* **DIRECTIONS**:
Can you copy the items word for word, from the line containing "Given: Click website" through the line containing "Looking at the", with both of those lines included? Leave the pictures out of your answer.

* **MATERIAL SUPPLIED**:
#####
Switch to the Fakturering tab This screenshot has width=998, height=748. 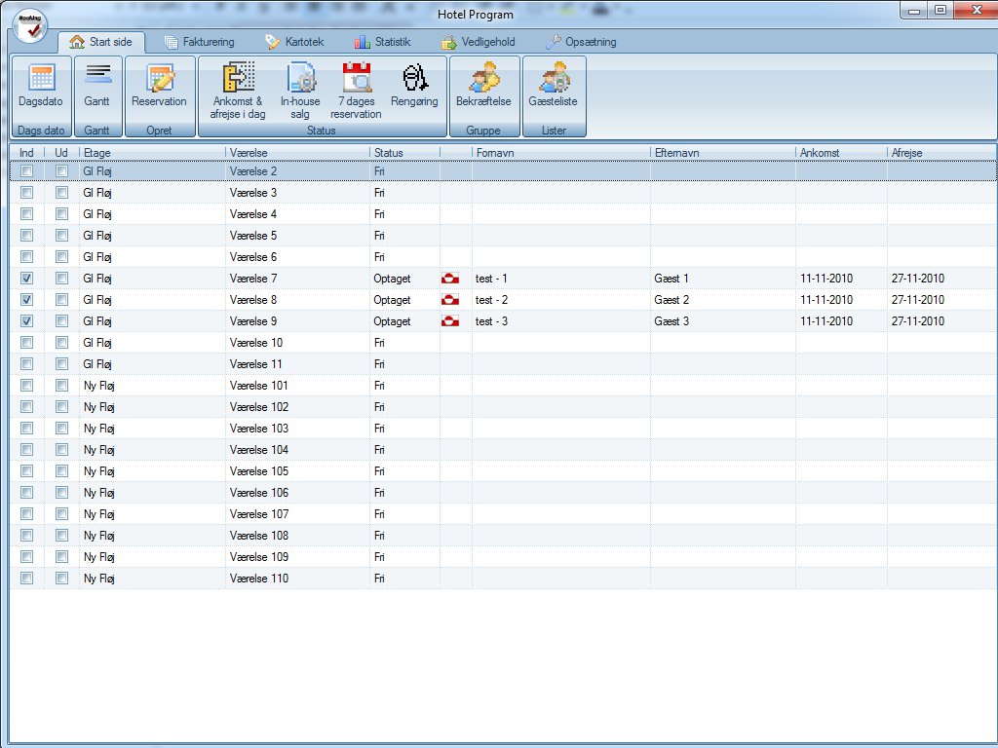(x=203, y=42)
#####
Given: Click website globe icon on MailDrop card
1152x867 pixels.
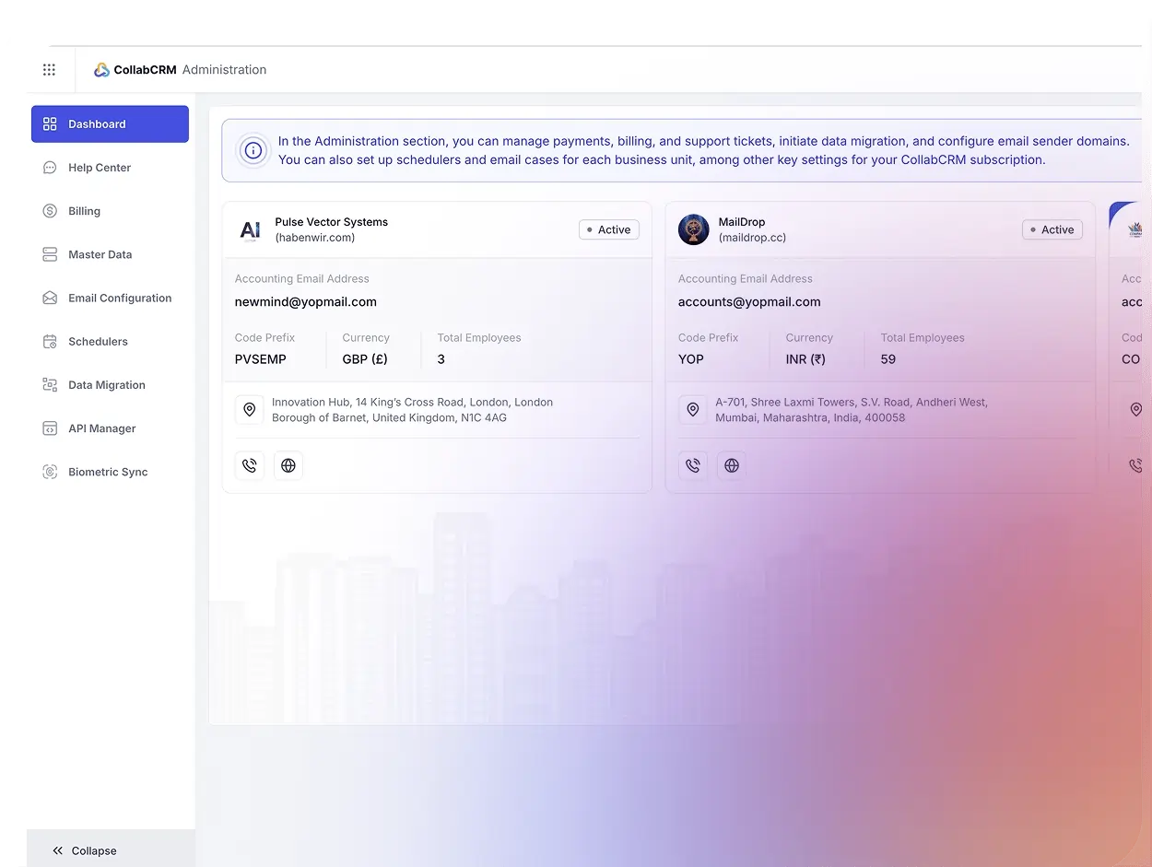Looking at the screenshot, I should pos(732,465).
#####
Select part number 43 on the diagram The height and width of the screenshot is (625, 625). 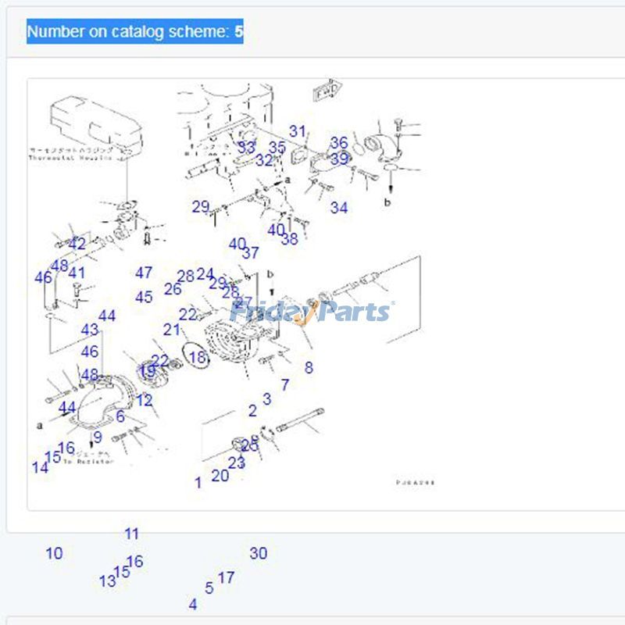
#####
* **REPLY TO THE TASK**:
Given: Click website globe icon on MailDrop card
1152x867 pixels.
Looking at the screenshot, I should pos(732,465).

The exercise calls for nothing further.